START Data for processing
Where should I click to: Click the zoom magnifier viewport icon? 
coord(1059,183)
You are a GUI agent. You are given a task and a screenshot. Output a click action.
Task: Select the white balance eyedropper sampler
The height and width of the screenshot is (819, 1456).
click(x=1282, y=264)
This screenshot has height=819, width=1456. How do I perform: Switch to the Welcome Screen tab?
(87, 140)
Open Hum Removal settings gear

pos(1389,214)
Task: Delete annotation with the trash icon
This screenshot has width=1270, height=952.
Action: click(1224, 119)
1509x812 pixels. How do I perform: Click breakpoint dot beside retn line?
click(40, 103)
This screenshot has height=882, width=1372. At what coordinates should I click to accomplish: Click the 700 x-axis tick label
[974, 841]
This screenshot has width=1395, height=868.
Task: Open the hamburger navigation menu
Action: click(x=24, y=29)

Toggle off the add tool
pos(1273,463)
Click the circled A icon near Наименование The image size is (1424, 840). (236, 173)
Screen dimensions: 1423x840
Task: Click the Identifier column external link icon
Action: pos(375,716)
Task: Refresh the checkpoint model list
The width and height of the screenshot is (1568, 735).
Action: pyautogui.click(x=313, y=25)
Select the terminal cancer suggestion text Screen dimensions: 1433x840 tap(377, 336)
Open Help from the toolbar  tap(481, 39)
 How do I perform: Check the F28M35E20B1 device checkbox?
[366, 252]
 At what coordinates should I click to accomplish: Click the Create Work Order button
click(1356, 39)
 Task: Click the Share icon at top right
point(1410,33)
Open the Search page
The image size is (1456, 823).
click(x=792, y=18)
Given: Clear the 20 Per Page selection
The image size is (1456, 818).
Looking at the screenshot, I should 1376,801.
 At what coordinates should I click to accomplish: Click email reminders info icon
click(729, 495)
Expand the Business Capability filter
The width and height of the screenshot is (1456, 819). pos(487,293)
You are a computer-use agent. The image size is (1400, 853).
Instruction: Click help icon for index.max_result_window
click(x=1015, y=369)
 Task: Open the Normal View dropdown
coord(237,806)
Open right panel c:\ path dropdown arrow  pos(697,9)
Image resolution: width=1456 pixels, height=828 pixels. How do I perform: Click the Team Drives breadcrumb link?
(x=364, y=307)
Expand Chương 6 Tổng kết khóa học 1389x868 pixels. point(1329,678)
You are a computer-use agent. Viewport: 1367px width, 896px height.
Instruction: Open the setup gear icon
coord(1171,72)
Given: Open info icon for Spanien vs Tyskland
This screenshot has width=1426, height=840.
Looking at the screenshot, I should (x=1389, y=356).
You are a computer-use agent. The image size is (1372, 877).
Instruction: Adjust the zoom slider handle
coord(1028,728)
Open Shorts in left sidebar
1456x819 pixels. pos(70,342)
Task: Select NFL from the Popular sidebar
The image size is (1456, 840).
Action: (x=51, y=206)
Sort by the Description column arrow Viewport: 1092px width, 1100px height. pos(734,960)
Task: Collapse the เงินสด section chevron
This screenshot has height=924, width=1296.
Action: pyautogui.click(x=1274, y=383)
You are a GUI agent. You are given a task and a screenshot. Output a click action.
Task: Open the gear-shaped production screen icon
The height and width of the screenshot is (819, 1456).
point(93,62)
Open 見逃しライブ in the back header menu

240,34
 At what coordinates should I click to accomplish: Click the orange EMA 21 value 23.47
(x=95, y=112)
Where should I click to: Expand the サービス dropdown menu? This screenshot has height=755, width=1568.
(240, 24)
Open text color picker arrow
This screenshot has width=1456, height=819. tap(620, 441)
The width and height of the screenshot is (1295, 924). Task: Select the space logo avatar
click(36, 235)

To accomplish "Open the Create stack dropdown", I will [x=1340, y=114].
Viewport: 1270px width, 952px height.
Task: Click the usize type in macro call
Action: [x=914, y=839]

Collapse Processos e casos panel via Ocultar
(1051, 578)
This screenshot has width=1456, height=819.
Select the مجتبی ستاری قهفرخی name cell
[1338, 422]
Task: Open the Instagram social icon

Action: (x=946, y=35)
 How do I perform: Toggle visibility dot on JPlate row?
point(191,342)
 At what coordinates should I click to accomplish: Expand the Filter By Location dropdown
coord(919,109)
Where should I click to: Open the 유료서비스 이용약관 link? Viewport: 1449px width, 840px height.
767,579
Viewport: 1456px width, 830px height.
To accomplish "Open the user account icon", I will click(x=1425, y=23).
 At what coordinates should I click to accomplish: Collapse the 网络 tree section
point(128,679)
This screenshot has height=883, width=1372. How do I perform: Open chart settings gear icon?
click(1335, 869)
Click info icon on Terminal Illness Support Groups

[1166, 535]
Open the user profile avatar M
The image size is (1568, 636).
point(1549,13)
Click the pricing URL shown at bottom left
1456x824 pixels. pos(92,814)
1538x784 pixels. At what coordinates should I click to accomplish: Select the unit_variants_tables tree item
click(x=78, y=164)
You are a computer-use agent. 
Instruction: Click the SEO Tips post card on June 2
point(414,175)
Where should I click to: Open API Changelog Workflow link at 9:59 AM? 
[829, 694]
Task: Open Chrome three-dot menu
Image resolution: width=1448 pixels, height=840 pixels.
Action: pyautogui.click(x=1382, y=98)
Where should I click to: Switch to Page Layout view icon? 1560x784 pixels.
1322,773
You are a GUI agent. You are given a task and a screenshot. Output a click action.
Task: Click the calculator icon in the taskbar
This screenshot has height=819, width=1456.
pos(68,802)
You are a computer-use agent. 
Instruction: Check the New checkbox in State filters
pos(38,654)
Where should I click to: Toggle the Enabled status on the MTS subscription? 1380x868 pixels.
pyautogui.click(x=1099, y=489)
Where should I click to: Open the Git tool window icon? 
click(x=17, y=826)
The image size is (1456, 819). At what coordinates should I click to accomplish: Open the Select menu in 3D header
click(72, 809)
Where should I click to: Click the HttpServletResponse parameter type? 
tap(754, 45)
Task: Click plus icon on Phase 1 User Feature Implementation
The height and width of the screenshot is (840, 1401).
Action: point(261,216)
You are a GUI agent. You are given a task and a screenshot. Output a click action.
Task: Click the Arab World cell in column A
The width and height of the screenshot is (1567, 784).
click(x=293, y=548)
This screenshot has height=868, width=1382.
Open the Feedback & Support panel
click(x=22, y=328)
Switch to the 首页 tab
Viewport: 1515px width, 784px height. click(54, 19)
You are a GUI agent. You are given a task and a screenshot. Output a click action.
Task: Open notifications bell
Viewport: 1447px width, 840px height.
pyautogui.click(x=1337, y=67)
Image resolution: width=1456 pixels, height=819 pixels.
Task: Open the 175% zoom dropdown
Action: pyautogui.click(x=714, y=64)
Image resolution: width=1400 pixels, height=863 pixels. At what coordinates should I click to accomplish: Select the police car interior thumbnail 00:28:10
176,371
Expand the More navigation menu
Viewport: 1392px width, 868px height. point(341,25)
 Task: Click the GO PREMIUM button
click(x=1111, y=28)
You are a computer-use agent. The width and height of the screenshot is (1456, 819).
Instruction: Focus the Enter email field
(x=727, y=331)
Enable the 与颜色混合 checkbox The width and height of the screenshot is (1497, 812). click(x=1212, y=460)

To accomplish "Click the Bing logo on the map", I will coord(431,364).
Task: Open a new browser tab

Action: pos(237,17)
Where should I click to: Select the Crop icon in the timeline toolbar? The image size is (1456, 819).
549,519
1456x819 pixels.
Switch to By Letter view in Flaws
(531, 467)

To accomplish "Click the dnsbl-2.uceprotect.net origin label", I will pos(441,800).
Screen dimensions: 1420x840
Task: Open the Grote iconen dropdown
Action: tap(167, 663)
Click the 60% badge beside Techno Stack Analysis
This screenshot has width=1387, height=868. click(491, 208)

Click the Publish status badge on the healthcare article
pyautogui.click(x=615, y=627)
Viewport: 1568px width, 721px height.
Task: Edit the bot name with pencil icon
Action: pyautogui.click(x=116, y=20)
END Data for processing
▶ [What the task asks] Among the entries, copy every line containing the word "from".

▶ [Result for this exercise]
Open Help from the toolbar  tap(481, 39)
Task: Select NFL from the Popular sidebar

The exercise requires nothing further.